Me puse de pie; no había necesidad de seguir el juego. "¿Cómo es que no he oído nada al respecto?" Parecía que nadie había mencionado la guerra, ni siquiera en el tribunal, y nadie hablaba de nada sin pesar. "¿Cómo va la guerra?"
«¿No lo sabías?», preguntó el travesti, algo sorprendido, pero su expresión volvió a la normalidad al instante: «Hemos logrado una gran victoria. Ahora que estamos reprimiendo a los bandidos en la frontera, Tianxuan ha sufrido enormes pérdidas y ha aportado un valioso tesoro a nuestro país. Por lo tanto, el Emperador ha aprobado el cese de las hostilidades y ha accedido a que la princesa Tianxuan se case con un miembro de la dinastía Qing».
"Sigue con los planes de casarse, pero aún no ha resuelto las cosas con Xiling."
El travesti quedó completamente asombrado, con un asombro sorprendentemente evidente: "¿No sabes que la princesa Tianxuan se va a casar con Wu Hui?"
¡¿Qué?! ¿Cómo es posible? ¡Nadie podría ser él! Si yo no estoy de acuerdo, ¿quién se atrevería a casarse con él? ¿Quién se atrevería a ocupar su lugar? ¿Él aceptó? ¿Él aceptó? ¡Lo voy a descuartizar!
"No tengo ni idea."
Pregúntale a alguien que sepa.
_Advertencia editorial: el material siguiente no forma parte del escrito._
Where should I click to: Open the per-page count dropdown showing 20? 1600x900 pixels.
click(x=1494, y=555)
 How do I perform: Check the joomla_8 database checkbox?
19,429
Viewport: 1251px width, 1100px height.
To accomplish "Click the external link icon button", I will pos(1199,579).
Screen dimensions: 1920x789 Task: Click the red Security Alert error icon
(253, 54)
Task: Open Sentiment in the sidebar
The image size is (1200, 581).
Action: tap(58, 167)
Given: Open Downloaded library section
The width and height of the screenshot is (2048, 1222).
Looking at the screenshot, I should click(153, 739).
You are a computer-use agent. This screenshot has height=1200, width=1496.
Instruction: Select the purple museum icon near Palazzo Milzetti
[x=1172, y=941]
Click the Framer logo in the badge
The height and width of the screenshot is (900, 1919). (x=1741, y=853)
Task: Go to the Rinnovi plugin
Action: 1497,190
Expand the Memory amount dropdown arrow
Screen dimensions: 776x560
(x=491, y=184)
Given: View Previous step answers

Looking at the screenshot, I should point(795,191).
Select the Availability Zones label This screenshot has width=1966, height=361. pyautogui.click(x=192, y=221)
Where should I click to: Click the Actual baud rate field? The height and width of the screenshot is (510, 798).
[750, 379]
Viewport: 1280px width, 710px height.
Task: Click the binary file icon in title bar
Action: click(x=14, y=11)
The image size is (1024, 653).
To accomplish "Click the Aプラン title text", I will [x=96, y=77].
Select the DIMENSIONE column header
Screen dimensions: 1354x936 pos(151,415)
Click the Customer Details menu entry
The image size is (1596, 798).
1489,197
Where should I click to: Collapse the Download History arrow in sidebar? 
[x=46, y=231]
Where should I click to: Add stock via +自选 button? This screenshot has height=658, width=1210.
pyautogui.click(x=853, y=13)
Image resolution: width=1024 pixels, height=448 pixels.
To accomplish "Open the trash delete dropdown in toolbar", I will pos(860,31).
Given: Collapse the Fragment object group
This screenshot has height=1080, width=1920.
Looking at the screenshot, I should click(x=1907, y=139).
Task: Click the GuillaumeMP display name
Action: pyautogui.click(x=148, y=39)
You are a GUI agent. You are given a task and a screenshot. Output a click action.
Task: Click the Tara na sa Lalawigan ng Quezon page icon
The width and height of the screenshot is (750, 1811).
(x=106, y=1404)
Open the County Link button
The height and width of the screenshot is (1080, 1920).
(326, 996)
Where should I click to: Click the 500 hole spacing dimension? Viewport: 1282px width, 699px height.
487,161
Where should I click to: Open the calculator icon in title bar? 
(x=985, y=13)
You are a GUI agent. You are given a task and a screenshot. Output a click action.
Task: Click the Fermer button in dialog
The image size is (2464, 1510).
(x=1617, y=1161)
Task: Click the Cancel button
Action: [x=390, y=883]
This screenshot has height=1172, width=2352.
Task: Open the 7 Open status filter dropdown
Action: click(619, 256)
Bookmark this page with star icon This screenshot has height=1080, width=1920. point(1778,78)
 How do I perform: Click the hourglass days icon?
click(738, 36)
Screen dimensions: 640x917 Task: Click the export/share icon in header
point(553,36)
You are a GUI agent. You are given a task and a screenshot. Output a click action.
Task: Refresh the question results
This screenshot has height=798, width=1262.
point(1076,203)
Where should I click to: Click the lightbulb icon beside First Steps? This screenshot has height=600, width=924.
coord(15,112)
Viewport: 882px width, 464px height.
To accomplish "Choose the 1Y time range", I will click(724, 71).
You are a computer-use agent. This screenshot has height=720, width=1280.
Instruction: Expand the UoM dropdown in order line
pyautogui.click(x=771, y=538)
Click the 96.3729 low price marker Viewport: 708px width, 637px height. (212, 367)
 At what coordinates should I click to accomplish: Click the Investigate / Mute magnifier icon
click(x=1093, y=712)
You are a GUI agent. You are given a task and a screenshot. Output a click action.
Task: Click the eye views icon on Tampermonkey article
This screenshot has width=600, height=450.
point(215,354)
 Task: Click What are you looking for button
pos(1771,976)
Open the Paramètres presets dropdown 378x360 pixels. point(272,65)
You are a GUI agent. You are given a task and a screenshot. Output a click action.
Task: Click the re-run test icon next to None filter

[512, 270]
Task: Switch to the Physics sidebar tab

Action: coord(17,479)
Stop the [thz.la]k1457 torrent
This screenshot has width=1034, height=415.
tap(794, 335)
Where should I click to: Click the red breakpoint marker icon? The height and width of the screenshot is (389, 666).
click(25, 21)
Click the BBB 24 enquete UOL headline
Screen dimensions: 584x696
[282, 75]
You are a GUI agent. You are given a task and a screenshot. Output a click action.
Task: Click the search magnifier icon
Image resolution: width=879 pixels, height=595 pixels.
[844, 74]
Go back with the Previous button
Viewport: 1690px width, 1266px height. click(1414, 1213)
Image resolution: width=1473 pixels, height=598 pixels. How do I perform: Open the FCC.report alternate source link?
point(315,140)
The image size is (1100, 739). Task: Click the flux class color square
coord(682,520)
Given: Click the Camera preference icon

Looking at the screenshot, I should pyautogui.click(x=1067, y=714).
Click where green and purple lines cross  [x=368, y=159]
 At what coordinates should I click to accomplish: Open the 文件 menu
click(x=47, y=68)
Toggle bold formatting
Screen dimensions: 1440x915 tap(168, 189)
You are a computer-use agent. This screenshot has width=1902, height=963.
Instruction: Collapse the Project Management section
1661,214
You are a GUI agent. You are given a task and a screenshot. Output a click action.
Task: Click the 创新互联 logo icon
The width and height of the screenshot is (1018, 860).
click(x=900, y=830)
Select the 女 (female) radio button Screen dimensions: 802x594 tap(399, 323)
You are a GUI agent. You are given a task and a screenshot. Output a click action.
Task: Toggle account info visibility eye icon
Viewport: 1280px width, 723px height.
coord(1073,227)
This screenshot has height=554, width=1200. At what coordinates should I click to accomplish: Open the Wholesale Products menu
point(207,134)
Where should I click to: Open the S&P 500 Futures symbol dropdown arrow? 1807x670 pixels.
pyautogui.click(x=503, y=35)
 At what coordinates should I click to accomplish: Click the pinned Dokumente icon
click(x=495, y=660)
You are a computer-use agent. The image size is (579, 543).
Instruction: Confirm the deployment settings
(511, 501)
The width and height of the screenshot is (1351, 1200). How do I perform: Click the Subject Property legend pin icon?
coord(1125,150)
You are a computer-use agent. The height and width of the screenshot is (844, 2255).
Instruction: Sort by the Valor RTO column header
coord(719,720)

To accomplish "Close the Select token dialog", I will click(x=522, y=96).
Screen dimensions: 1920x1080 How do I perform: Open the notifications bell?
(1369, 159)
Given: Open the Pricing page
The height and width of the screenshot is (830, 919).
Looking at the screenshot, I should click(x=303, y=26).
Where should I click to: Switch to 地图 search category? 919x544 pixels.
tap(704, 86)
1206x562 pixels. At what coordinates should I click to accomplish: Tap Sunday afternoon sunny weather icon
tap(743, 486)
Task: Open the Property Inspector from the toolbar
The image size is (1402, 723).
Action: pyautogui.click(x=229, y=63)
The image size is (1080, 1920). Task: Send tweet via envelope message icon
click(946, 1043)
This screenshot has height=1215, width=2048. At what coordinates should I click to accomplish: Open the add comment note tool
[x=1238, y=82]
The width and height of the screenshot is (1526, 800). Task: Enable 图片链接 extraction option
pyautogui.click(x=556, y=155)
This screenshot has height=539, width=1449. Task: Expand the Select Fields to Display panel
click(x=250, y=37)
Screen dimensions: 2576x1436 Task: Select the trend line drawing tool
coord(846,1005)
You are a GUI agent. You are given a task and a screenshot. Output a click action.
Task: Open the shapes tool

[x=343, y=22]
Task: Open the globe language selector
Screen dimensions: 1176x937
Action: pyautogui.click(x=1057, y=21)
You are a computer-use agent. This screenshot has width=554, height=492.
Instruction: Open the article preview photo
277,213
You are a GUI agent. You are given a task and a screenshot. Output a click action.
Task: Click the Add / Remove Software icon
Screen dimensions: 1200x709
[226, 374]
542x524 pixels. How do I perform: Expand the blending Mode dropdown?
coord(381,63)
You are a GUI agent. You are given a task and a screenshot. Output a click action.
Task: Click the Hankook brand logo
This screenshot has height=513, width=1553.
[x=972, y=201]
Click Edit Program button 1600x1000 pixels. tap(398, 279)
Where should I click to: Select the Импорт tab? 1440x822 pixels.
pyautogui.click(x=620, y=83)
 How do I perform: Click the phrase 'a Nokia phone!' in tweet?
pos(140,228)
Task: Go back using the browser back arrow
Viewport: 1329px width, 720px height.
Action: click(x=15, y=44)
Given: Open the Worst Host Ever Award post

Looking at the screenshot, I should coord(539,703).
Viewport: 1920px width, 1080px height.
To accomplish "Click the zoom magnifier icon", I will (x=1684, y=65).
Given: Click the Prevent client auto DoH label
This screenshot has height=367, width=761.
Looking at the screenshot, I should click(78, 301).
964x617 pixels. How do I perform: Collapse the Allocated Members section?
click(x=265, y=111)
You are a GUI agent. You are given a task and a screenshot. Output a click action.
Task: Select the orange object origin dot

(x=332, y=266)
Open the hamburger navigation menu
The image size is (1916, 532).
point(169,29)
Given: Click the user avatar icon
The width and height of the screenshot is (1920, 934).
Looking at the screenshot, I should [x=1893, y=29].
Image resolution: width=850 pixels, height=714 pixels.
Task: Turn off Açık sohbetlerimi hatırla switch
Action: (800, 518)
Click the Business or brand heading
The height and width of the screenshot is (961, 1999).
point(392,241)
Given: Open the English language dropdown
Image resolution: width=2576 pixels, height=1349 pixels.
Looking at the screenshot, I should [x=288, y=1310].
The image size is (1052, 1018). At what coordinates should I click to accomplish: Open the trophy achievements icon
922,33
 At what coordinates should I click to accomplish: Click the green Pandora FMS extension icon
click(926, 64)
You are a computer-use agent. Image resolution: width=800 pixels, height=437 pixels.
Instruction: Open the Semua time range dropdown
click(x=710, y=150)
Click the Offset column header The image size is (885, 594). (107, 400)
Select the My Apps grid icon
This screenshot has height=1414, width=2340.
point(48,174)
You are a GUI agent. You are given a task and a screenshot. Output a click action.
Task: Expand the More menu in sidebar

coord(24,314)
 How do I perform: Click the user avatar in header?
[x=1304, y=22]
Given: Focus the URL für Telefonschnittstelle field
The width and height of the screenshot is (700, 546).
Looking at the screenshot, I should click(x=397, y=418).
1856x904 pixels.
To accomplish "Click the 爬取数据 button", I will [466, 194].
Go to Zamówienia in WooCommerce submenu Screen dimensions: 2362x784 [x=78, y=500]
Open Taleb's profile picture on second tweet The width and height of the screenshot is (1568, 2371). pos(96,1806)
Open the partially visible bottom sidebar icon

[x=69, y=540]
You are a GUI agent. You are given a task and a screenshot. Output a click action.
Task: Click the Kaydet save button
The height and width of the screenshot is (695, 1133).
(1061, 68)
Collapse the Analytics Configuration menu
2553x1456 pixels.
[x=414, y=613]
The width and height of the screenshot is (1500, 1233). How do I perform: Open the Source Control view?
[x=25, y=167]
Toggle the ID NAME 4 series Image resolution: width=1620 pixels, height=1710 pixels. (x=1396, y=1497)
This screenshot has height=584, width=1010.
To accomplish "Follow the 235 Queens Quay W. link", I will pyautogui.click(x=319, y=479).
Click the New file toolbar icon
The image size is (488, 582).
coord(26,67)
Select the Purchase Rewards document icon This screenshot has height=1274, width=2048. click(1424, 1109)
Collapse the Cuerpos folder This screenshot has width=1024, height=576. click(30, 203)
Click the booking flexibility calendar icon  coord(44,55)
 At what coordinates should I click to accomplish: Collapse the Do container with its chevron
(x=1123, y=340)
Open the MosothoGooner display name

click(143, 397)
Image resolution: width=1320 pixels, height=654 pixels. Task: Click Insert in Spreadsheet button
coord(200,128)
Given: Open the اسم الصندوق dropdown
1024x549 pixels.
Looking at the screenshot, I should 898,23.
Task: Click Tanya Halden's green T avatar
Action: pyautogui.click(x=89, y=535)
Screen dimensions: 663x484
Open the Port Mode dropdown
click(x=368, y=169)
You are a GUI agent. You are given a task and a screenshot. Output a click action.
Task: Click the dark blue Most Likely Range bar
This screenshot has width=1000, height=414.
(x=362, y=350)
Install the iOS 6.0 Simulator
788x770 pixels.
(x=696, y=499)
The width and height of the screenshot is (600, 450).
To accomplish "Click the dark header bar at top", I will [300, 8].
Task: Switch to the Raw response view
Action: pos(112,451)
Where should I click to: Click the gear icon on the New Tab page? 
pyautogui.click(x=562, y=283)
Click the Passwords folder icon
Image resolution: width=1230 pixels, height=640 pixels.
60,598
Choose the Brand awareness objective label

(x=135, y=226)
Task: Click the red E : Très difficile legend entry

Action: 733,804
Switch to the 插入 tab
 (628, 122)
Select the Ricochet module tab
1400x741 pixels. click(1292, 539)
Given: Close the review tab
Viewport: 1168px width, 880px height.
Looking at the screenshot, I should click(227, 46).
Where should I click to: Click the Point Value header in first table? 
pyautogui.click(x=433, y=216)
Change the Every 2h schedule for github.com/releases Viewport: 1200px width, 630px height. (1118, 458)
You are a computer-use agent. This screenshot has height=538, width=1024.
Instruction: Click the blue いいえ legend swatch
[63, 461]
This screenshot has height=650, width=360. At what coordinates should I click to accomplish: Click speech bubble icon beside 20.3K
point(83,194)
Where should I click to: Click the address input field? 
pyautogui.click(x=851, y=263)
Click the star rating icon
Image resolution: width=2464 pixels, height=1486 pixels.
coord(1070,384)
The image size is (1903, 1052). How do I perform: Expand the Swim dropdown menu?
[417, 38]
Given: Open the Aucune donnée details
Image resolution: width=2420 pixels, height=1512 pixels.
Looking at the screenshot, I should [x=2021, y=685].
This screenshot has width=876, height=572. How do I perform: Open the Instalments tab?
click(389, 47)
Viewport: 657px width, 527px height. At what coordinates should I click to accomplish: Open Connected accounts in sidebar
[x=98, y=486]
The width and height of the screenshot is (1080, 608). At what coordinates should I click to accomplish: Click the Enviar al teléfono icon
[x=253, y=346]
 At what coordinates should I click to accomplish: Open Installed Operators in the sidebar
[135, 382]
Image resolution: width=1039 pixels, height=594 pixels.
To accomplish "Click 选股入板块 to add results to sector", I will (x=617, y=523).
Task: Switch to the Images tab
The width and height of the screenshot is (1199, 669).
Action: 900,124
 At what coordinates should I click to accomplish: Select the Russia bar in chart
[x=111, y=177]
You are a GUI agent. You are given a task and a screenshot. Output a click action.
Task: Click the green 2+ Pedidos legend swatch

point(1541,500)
Me di la vuelta y me fui.
"Ziyi, ¿adónde vas?"
...
De pie de nuevo en el Salón Qiande, desearía que Qianqing se quedara en la cama todo el tiempo; ¡me enfurece! ¡Cómo se atreve a dejar que Wu Hui se case!
Abrí de una patada la puerta del Salón Qiande, y un sirviente salió a detenerme: "Su Majestad no recibe a funcionarios".
"¡Fuera!" Lo aparté de una patada. Fui directamente al chiquero de Qianqing: "¡Qianqing! ¡Sal de ahí!"
"Ministro Shen, no puede entrar."
¡Maldita sea! Cualquiera que siga parloteando puede morirse.
"Señor Shen, el Emperador no ha emitido ningún edicto."
"Xiao Hai, no estoy de humor para charlas triviales contigo. Si no te haces a un lado, no me culpes por ignorar nuestra relación pasada."
Xiao Hai afirmó con firmeza: "Señor Shen, el Emperador no ha emitido ningún edicto".
"¡Eres increíble!" Tomé el colgante de jade que Qianqing me había dado de mi cintura y se lo arrojé: "Toma esto y muere".
Xiao Hai protegió apresuradamente el resbaladizo "excremento de perro" y se arrodilló para hacer una reverencia ante el colgante de jade.
Le pisé la cabeza y entré gritando: "¡Qianqing, sal de aquí!"
"No se permite hacer ruido fuera del Salón Qiande."
No lo conozco: "¡Piérdete!"
"¡Cómo te atreves a ser tan irrespetuoso con la Consorte De!"
"Pueden retirarse todos. Estoy ocupado con asuntos de Estado."
"Su Majestad, su salud..."
"¡Maldita sea, te dije que te largaras, ¿estás sordo?!"
"¡Cómo te atreves!" Un lacayo, no te tengo ningún respeto.
"¡Agáchense! ¡Todos ustedes, agáchense!", ordenó Qianqing.
Me mantuve erguida entre las miradas marcadamente contrastantes de las dos mujeres sofisticadas y la menos sofisticada, el Cuarto Hermano. Si no me das una explicación hoy, toda tu familia jamás encontrará la paz.
Justo cuando estaba a punto de preguntar, la voz, como la de un hada hambrienta, se volvió, como si quisiera hablar con Qianqing.
¡Estoy en una verdadera crisis, ¿de qué estás hablando?!
Agarré el tintero del escritorio de Qianqing y se lo estampé contra ella: "¡Fuera, fuera ahora mismo!".
La tinta se le corrió por el cuerpo y retrocedió presa del pánico. La niña que estaba a su lado se adelantó rápidamente, con los ojos llenos de reproche: «Si eres tan capaz, deja que Qian Qing me mate».
Se sintió profundamente agraviada y simplemente agachó la cabeza.
El rostro de Qian Qing se ensombreció, disgustado por mi comportamiento: "¡Usted, el príncipe heredero, puede marcharse ahora!"